Task prompt: Find every line below that contains the word "agent" and copy it out.

Stored data
========================================
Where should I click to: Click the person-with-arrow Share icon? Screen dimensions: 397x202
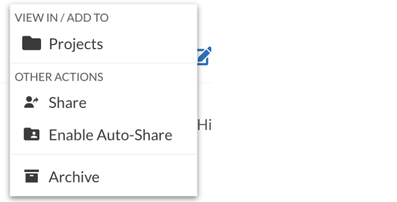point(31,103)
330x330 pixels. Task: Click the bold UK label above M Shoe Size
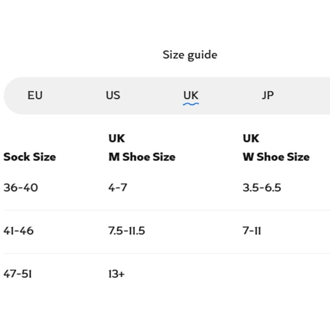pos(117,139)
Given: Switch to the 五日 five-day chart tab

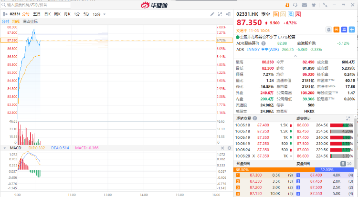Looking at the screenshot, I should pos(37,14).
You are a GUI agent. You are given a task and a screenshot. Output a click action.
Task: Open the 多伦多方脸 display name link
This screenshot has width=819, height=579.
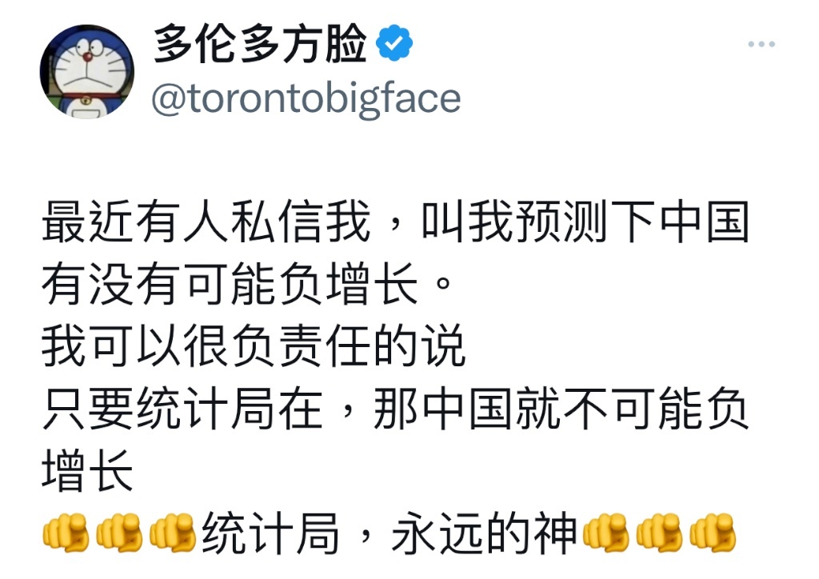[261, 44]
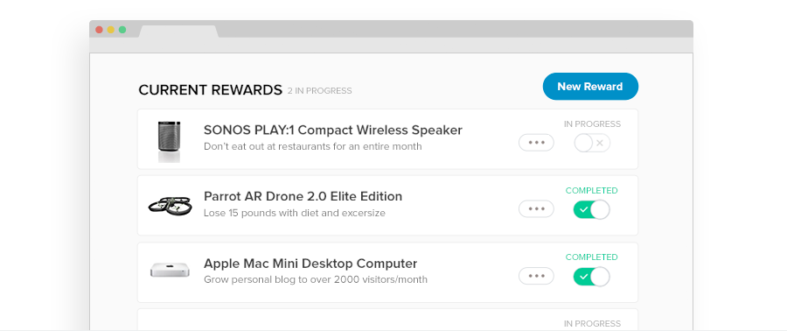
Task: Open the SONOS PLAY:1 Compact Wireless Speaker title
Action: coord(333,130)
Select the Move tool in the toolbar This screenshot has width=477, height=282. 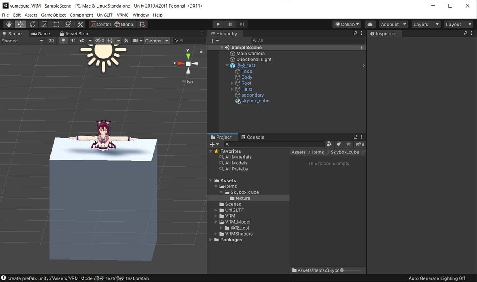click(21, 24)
========================================
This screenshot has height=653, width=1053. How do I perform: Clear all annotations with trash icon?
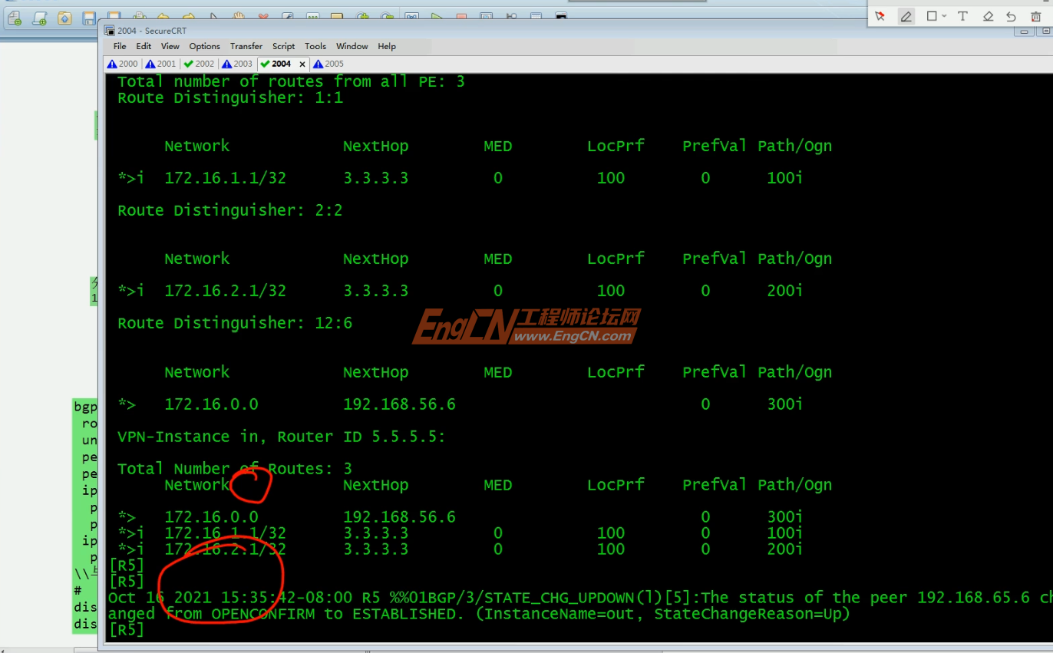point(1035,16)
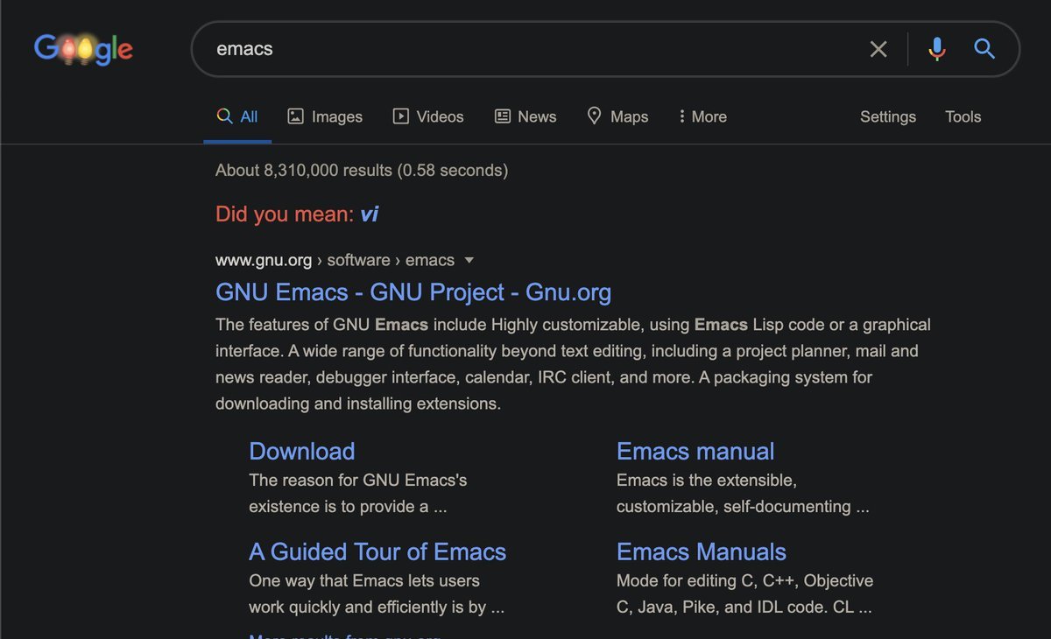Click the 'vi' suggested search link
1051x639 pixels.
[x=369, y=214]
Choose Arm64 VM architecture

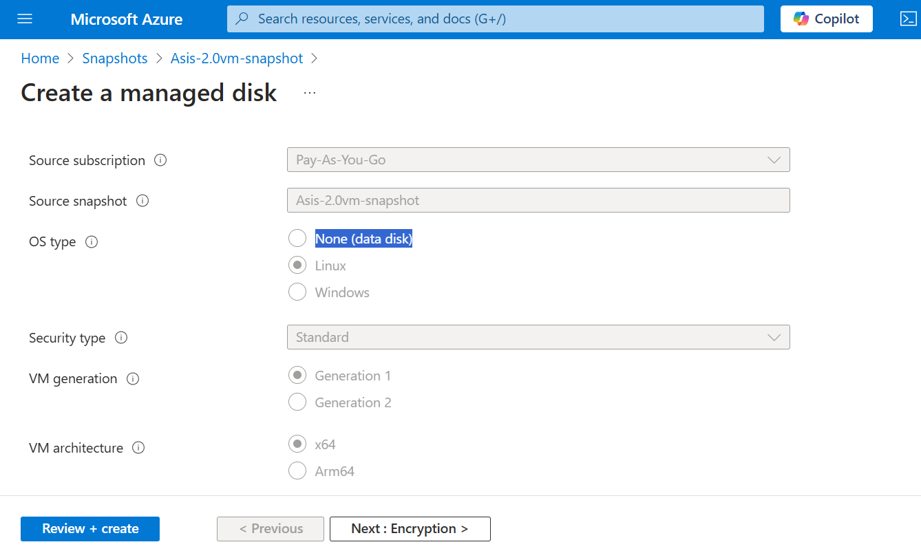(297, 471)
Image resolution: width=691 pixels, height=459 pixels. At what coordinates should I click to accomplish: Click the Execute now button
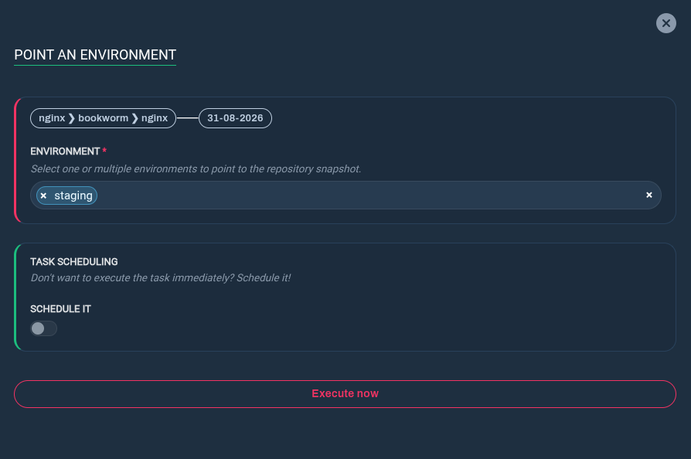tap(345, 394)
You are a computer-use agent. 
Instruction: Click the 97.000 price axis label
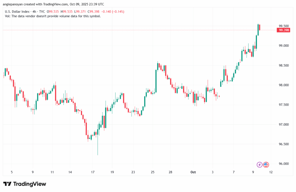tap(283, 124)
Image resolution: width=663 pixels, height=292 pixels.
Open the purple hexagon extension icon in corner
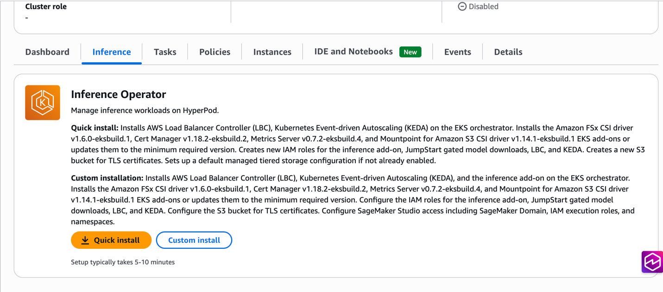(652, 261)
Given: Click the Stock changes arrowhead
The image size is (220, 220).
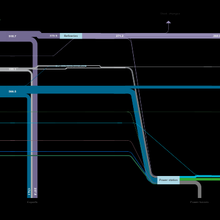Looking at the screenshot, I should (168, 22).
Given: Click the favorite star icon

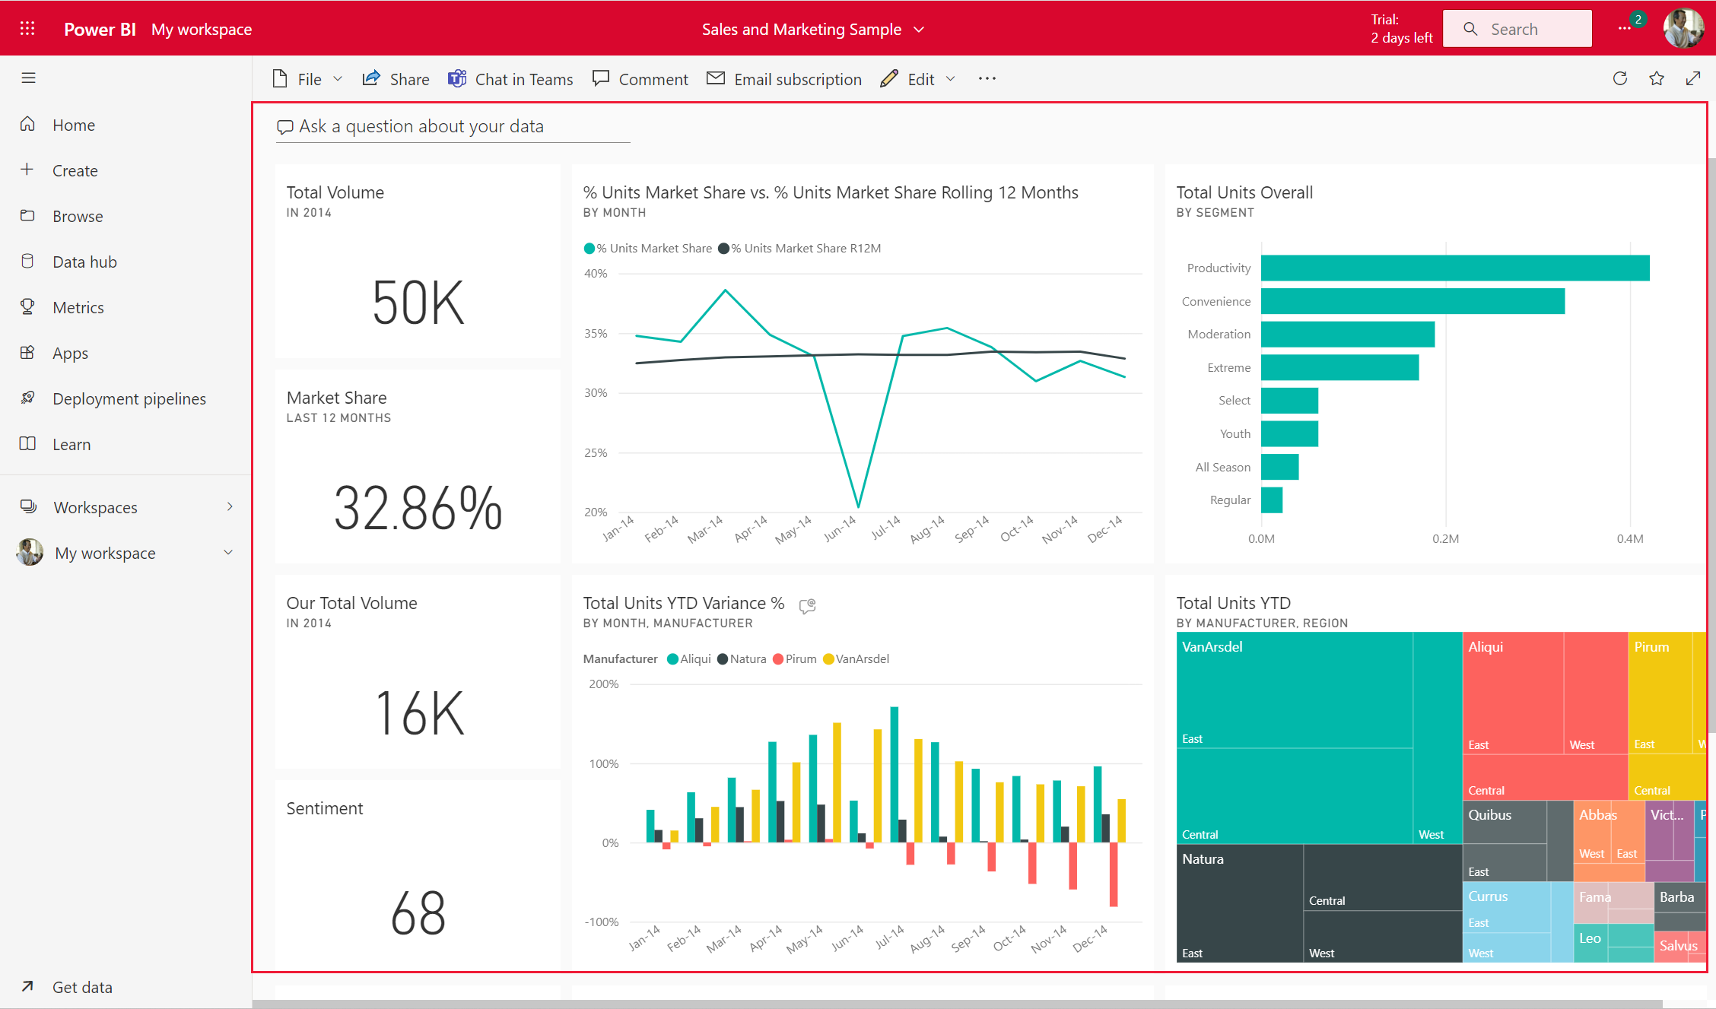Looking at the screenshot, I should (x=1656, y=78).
========================================
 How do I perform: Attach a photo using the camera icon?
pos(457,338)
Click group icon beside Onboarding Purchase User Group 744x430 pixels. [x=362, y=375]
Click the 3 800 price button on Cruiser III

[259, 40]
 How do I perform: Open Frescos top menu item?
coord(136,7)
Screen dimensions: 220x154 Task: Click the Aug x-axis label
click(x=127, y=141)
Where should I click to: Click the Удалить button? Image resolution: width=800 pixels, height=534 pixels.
========================================
Exercise solution:
You are a GUI agent. You are given a task and a screenshot. Output a click action.
You are a computer-use agent. 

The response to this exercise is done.